▶ _Directions_: Rewrite the records as a numbered list, starting with the line containing "You are a computer-use" and continuing through the line containing "click(1751, 555)", with blank lines omitted. Leave the pictures out of your answer.
** START OF Records provided **
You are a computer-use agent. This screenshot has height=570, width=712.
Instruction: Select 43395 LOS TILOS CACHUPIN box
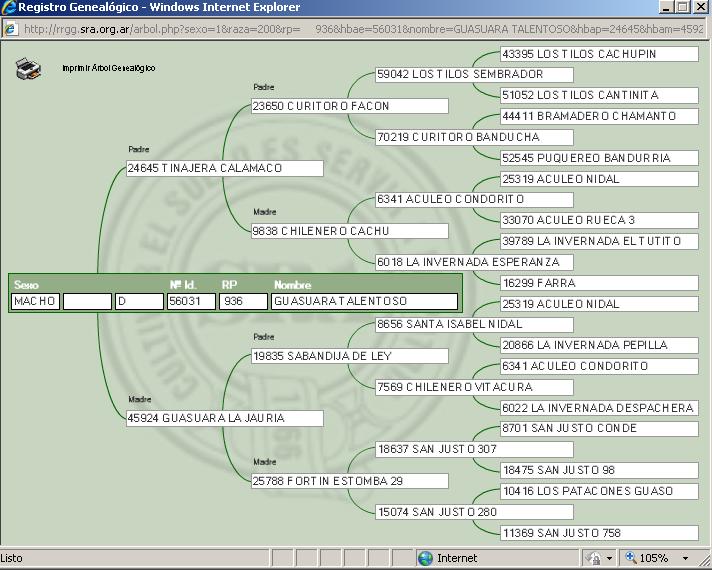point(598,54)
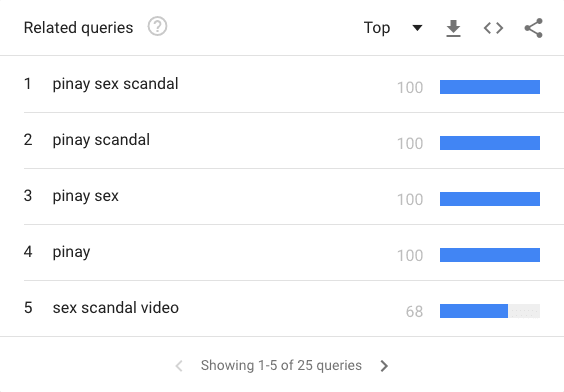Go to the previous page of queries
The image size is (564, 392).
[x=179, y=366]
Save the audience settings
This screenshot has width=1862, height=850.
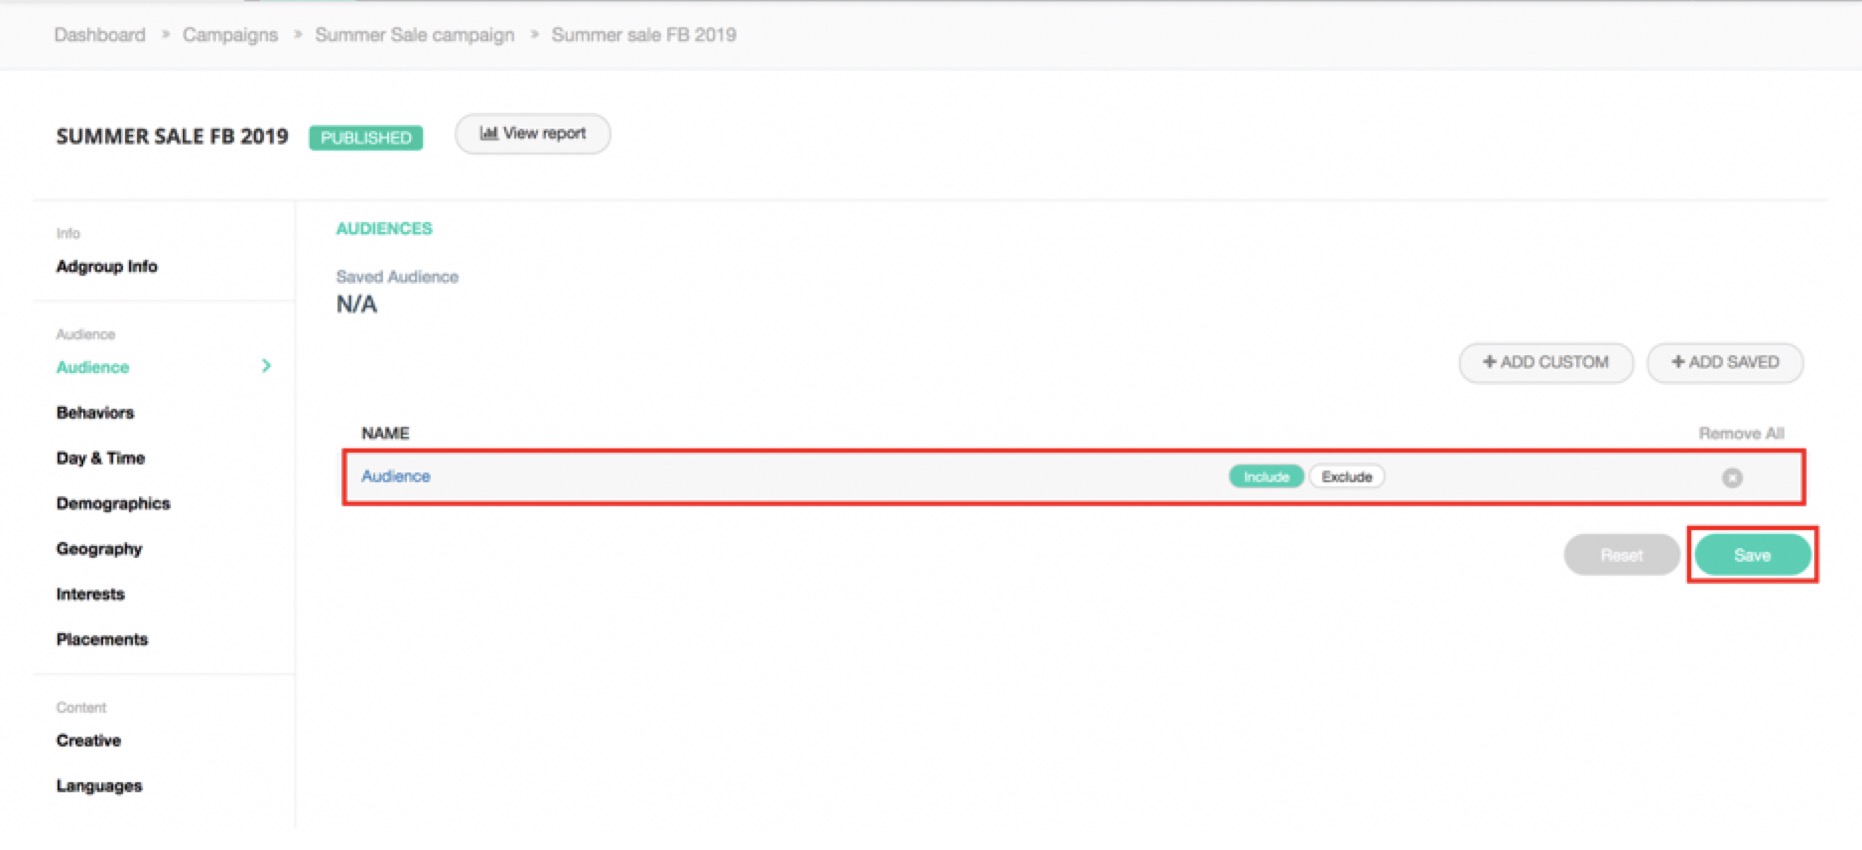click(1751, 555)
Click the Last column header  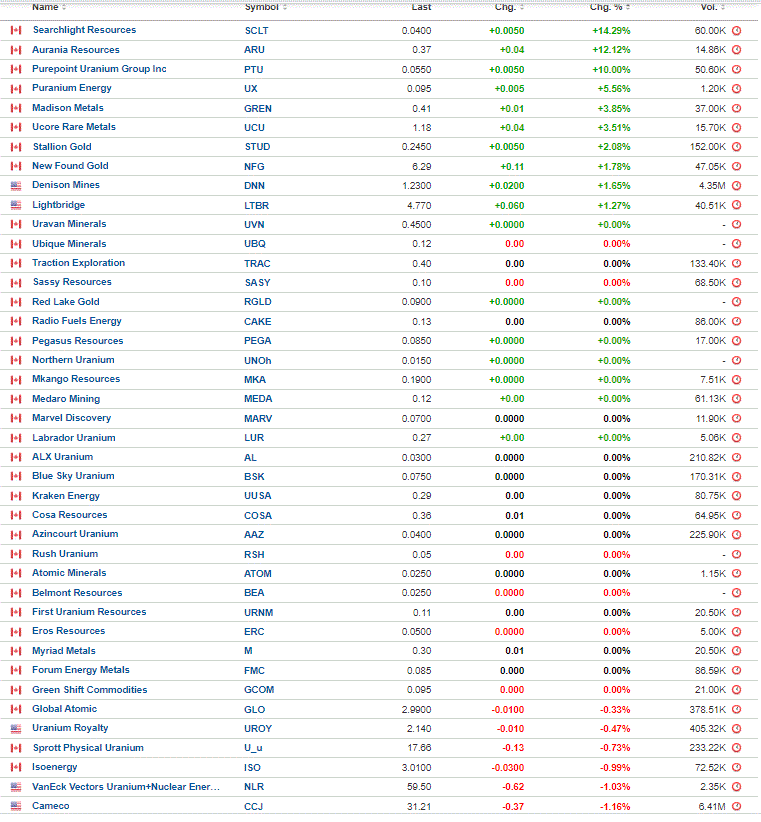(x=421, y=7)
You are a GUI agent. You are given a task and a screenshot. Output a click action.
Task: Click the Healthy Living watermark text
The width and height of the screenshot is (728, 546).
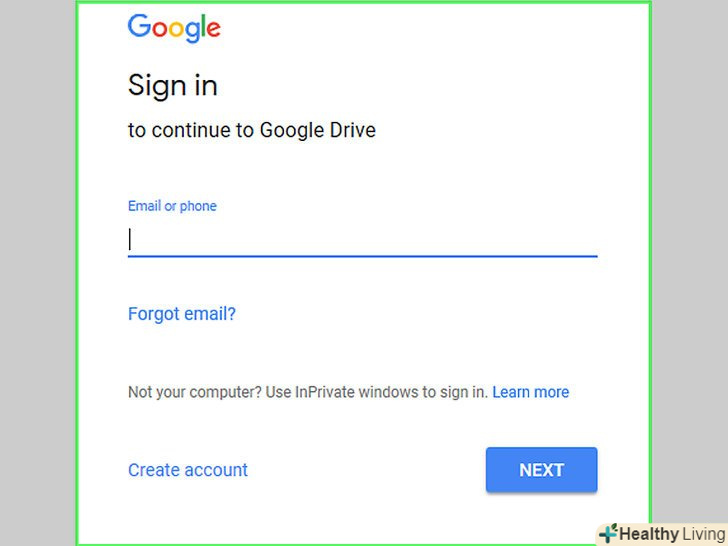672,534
** END OF Records provided **
** START OF Records provided **
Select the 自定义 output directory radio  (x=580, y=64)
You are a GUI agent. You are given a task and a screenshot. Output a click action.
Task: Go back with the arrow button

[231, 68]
** END OF Records provided **
▶ _Output_:
1. You are a computer-use agent. This screenshot has height=570, width=712.
2. Instruction: Select 43395 LOS TILOS CACHUPIN box
3. point(598,54)
4. Go to the previous page of queries
5. The image size is (564, 392).
6. [x=179, y=366]
7. Save the audience settings
8. This screenshot has width=1862, height=850.
9. click(1751, 555)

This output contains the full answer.